Völlig überraschend ist aber an dieser Stelle unser Abenteuer noch nicht zu Ende, denn es gibt eine gigantische Kristallspinne und einen Verrat, bis alle wohlbehalten mit ihren Tiergefährten an der Akademie ankommen.

Außerdem noch sehr erwähnenswert sind die Illustrationen. Die sind wirklich bunt und kindgerecht, aber nicht »kindlich«. Gerade sämtliche Personen und Tiere sind echt klasse und die ganzseitige Kristallspinne kann ich mir gut auch in einem »erwachsenen« D&D-Buch vorstellen, ohne dass sie übermäßig furchterregend wäre. Großes Lob.

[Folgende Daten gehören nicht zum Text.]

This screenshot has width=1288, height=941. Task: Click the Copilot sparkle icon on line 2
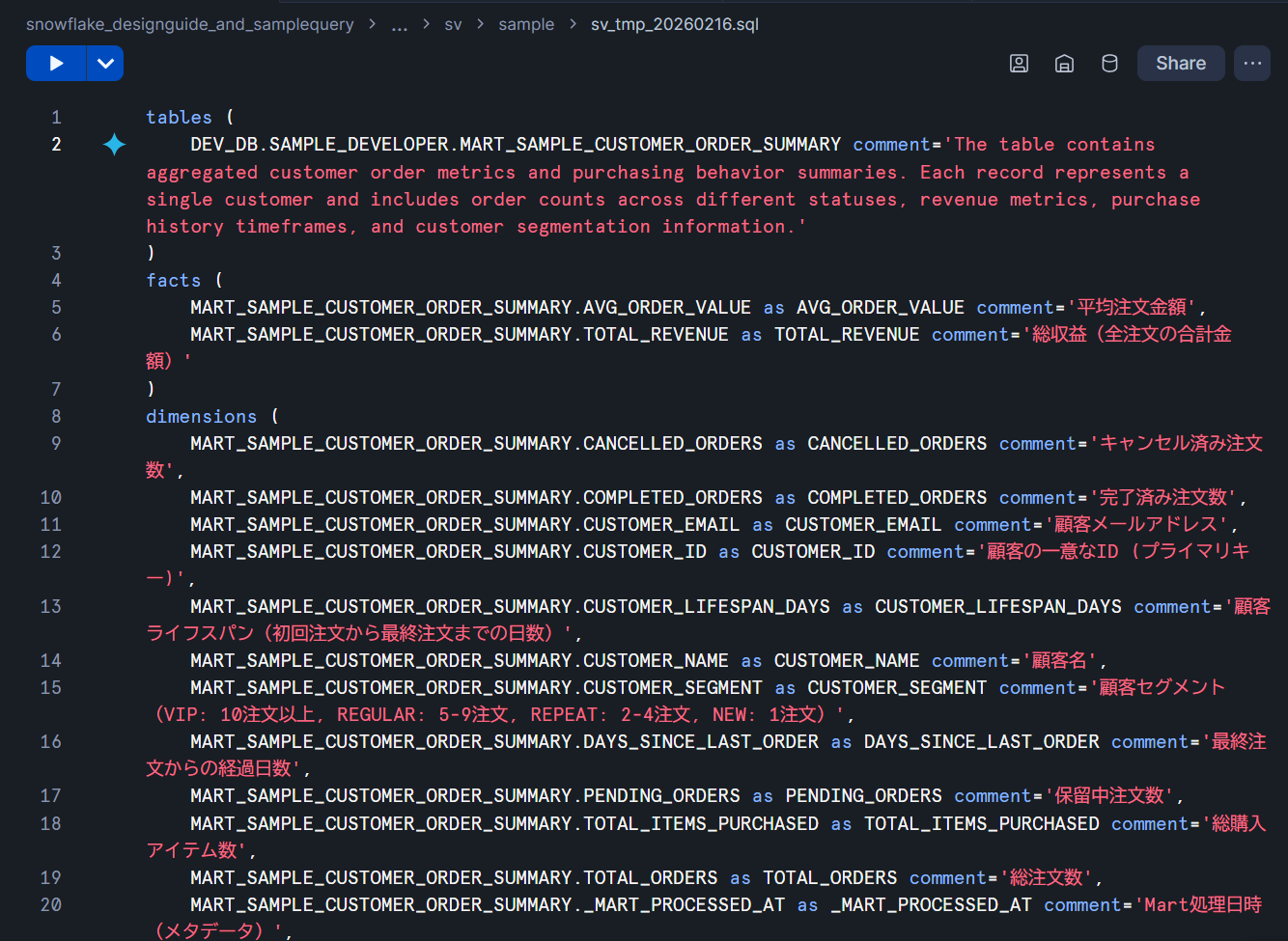pos(115,145)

Regeltechnisch geht es weiter wie aus Teil 1 gewohnt. Uns stehen unterschiedliche Zauber zur Verfügung (Tipp: es wäre nicht schlecht, wenn einer davon direkt bei unserer Aufgabe helfen würde), die wir direkt zu Beginn wählen oder aus Teil 1 übernehmen können. Entscheidungen werden nicht mit Würfeln getroffen, sondern indem wir blind mit einem Bleistift auf die Tafel mit bunten Edelsteinen tippen.

Geht auf diese Art und Weise etwas schief, so verlieren wir einen oder mehrere unserer 10 Kraftpunkte – und wenn die alle aufgebraucht sind (was wirklich nicht so schnell der Fall ist), müssen wir bei Abschnitt 100 weiterlesen. Und ich bin sicher ihr wisst, was das bedeutet.

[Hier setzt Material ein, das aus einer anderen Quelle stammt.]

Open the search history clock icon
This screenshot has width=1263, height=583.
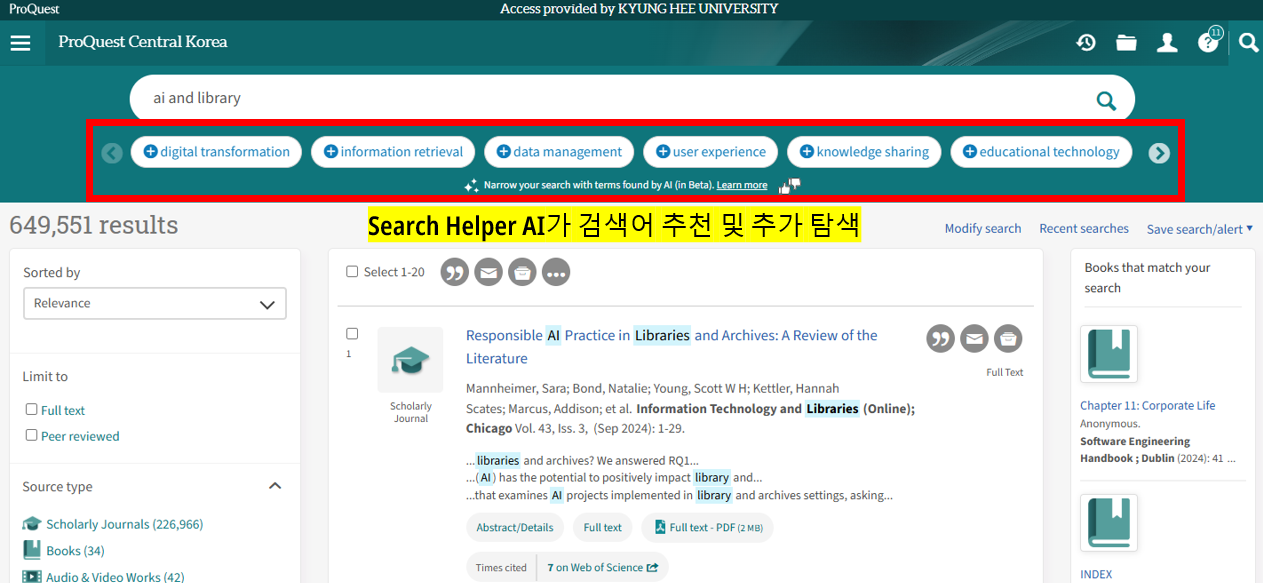1086,42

Was die Struktur des Abenteuers angeht, so ist diese wirklich einfach zu überblicken. Zu Beginn gibt es zwei Wege auf die Insel zu gelangen: unter Wasser oder durch die Luft. Auf der Insel angelangt stehen uns 6 Orte zur Verfügung, die wir aufsuchen können, bevor wir uns mit den Eiern zum Tempel begeben, wo der große Showdown beginnt. Hier geht es dann durch ein (Mini-)Labyrinth zum Showdown des Showdowns und dann folgt eine finale Überraschung. Fertig! Hört sich nicht nach viel an, ebenso wie die »nur« 114 Abschnitte, aber ich hatte einen kompletten Nachmittag Spaß und ich lese schon wirklich flott.

Mediadaten

MEINE MEINUNG
Wunderbar! Zuerst einmal klasse, dass es einen zweiten Teil gegeben hat. Und der hat sich gegenüber dem ersten Teil noch gesteigert. Ich halte ihn für noch angemessener für etwas jüngere Leser:innen und im Gegensatz zu den 3 großen Rätseln, die in Teil 1 eventuelle Showstopper darstellen konnten, haben wir es hier mit deutlich mehr kleinen Rätseln zu tun und es gibt mit einem Caesar Cove nur ein Rätsel, das wirklich ein Problem darstellen könnte (meine Klasse 5 hatte mit dem Code letztes Jahr so ihre Schwierigkeiten).

Auch thematisch setzt das Abenteuer um die Tiergefährten noch ein Schippe drauf. Die Prüfung und die Suche nach den Tieren ist gleichermaßen schnuffig wie gefährlich und hey, die drei potentiellen Tiere, mit denen wir uns am Ende anfreunden können, sind einfach klasse. (Tipp: Ich bin großer Freund von Gewittern!)

FÜR WEN IST DIESES SPIELBUCH
Klarer Fall. Hier gilt das Gleiche wie bei Teil 1. Ich gehe mit meiner Einschätzung leicht nach unten und würde vermuten, dass (mit kleinen Hilfen) schon junge Leute ab 8 Jahren eigenständig lesen und spielen könnten.

Als Vorlese- und Gemeinsam-Entscheide-Buch sollte dieser Band schon ab 4 Jahren taugen – ABER gleichzeitig sind Handlung und Schreibe es so unterhaltsam, dass ich auch als alter Sack meinen Spaß hatte. Sprich: Endlich mal ein Kinderbuch, bei dem ihr euch als Eltern nicht zu Tode langweilt. Heureka!